Bayer is acquiring Vividion Therapeutics, a US-headquartered biopharmaceutical company utilising novel discovery technologies to unlock high value, traditionally undruggable targets with precision therapeutics, for up to $2 billion.
Vividion’s platform is able to produce a variety of small molecule therapies across indications, with initial focus on targets relevant to oncology and immunology.
Vividion’s lead programs include multiple precision oncology targets and precision immunology targets, with ongoing efforts on a transcription factor NRF2 antagonist for the potential treatment of NRF2 mutant cancers, as well as NRF2 activators for various inflammatory diseases such as irritable bowel disease – among other pre-clinical programs.
Following closing of the acquisition, Bayer will own full rights to Vividion’s proprietary discovery platform, which comprises three integrated, synergistic components: a novel chemoproteomic screening technology, an integrated data portal, and a proprietary chemistry library.
The acquisition of Vividion strengthens Bayer’s small molecule capabilities and expands Bayer’s reach into new modalities. Under the terms of the agreement, Bayer will pay an upfront consideration of USD 1.5 billion and potential success-based milestone payments of up to USD 500 million.
“This acquisition is a cornerstone of our strategy to fuel our pipeline with breakthrough innovation,” said Stefan Oelrich, Member of the Board of Management, Bayer AG and President of the Bayer’s Pharmaceuticals Division.

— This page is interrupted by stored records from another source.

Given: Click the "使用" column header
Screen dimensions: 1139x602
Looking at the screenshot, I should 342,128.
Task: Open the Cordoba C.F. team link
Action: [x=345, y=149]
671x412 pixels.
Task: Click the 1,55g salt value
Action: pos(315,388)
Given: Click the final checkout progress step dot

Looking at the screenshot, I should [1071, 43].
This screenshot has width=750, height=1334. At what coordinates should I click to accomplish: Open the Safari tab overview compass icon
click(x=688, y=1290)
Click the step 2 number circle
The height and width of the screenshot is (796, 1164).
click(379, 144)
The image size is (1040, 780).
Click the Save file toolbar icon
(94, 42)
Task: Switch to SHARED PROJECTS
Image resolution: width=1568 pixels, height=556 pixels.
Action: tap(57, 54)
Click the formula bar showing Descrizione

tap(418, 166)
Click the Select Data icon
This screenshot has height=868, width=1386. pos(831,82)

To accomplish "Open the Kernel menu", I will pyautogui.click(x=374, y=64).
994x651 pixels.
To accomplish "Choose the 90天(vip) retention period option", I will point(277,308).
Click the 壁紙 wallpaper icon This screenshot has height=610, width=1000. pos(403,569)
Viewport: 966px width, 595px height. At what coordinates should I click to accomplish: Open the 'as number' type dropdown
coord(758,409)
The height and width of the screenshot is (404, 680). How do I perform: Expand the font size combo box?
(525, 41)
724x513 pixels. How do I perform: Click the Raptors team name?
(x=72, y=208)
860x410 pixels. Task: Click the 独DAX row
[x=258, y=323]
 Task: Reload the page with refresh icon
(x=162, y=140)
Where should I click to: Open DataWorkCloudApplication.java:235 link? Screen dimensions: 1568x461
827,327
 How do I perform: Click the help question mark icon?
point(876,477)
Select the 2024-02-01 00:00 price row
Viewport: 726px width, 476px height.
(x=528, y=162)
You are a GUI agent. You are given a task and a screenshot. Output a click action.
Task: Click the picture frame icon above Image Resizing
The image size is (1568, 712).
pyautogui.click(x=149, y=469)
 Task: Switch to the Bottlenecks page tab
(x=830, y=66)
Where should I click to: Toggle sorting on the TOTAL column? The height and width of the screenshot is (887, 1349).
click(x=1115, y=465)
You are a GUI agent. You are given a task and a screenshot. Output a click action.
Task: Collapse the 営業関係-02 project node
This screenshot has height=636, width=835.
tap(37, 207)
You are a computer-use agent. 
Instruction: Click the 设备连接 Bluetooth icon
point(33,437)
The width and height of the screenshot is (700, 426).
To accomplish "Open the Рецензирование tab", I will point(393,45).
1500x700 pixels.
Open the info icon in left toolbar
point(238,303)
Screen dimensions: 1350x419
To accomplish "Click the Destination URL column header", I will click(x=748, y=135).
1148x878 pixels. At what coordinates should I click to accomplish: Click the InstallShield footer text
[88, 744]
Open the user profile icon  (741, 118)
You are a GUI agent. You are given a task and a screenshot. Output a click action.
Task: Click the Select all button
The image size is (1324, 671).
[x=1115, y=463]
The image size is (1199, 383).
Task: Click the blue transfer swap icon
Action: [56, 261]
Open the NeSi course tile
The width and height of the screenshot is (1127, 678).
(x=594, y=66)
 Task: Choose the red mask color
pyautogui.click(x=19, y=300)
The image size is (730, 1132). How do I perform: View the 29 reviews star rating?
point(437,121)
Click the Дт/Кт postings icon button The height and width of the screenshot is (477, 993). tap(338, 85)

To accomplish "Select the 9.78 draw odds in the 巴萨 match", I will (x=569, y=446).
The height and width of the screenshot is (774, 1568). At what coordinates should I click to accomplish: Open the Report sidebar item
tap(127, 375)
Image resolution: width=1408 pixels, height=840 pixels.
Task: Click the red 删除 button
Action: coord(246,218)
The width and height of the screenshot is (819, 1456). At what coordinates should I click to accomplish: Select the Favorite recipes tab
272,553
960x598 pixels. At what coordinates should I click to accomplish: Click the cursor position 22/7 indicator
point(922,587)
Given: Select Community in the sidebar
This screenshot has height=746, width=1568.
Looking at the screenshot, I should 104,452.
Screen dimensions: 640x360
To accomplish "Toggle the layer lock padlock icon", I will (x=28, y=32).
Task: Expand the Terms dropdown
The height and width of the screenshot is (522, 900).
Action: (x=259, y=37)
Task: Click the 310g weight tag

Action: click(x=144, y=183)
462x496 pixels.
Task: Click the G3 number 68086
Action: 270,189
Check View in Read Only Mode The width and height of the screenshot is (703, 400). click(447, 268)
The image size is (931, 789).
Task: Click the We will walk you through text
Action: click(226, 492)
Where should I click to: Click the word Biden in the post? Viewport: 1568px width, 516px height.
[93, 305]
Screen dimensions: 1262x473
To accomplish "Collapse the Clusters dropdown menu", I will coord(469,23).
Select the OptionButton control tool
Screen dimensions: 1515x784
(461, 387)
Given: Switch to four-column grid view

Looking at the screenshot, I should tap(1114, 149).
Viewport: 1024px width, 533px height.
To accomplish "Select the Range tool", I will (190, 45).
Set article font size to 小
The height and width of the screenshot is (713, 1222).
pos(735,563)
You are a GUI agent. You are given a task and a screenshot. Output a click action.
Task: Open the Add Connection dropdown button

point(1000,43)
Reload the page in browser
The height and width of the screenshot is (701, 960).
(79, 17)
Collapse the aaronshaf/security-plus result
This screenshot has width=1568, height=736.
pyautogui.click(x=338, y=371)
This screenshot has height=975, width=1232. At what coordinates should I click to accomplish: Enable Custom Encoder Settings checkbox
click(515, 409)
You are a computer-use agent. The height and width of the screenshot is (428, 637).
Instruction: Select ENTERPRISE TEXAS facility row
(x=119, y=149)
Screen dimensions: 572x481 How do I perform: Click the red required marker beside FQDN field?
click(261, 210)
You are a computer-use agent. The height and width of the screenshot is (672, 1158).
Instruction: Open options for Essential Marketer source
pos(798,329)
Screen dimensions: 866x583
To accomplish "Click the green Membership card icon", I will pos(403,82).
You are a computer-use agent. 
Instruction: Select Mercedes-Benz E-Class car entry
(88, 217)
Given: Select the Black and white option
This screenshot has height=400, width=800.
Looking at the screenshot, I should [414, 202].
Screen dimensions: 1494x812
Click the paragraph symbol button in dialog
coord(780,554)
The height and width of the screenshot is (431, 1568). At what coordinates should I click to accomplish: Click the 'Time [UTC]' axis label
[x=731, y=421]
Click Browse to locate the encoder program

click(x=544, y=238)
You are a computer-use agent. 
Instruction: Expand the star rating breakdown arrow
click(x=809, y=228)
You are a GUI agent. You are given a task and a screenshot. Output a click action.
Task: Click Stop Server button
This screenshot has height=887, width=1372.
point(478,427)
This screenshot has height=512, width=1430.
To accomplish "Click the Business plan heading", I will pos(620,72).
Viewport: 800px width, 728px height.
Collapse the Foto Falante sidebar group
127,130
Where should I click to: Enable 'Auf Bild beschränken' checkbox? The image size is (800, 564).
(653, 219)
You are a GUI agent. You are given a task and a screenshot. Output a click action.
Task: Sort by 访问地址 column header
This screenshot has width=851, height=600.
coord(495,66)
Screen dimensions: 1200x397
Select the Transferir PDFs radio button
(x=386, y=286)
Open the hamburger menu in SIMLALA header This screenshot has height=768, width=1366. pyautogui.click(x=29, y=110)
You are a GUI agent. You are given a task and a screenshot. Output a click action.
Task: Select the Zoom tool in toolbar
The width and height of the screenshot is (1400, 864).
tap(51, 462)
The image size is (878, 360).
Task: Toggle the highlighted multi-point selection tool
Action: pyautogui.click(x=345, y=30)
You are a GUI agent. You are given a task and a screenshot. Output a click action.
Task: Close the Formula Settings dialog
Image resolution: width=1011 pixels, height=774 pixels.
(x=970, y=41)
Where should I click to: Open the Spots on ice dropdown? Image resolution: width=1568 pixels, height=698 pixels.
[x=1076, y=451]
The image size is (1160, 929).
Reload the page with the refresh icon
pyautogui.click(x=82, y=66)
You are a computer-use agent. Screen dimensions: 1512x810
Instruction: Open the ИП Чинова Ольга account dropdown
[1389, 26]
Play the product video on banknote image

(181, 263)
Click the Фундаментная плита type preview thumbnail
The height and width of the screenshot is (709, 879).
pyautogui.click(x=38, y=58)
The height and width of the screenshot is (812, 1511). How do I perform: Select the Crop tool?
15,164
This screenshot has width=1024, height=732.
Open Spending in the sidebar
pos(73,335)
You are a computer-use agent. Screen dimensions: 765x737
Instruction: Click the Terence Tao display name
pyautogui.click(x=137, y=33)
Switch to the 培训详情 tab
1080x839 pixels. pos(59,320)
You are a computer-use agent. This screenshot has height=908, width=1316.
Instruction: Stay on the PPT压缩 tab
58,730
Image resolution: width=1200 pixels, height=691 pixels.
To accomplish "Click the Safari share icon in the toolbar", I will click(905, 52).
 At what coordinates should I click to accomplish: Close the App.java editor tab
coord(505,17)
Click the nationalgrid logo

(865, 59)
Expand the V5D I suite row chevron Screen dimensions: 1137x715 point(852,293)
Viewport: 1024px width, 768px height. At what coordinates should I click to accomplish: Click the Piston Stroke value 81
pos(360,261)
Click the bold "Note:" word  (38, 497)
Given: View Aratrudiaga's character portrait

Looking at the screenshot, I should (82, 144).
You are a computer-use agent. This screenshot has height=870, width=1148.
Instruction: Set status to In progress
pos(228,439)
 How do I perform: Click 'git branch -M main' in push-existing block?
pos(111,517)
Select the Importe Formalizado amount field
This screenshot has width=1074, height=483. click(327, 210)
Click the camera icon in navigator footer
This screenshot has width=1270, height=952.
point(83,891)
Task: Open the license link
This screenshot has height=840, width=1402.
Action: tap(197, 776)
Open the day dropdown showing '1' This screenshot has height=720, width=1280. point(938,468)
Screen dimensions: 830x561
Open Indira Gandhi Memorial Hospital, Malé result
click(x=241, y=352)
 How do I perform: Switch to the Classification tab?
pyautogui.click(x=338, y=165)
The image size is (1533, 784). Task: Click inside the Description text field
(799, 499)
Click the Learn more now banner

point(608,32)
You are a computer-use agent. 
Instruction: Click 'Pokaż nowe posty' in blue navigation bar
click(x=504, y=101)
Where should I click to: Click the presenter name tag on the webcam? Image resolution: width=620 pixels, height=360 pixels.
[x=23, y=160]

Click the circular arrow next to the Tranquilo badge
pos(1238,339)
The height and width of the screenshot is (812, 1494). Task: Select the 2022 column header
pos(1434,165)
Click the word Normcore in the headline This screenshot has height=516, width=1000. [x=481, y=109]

“Vividion’s technology is the most advanced in the industry, and it has demonstrated its ability to identify drug candidates that can target challenging proteins.
“Together with Bayer’s existing know-how, we will be able to develop first-in-class drug candidates, increasing the value of our pipeline. We want to provide innovative therapies for patients whose medical needs are not yet met by today’s treatment options.”
Closing of the transaction is contingent on customary closing conditions, including receipt of the required regulatory approvals, and is expected to take place in Q3 2021.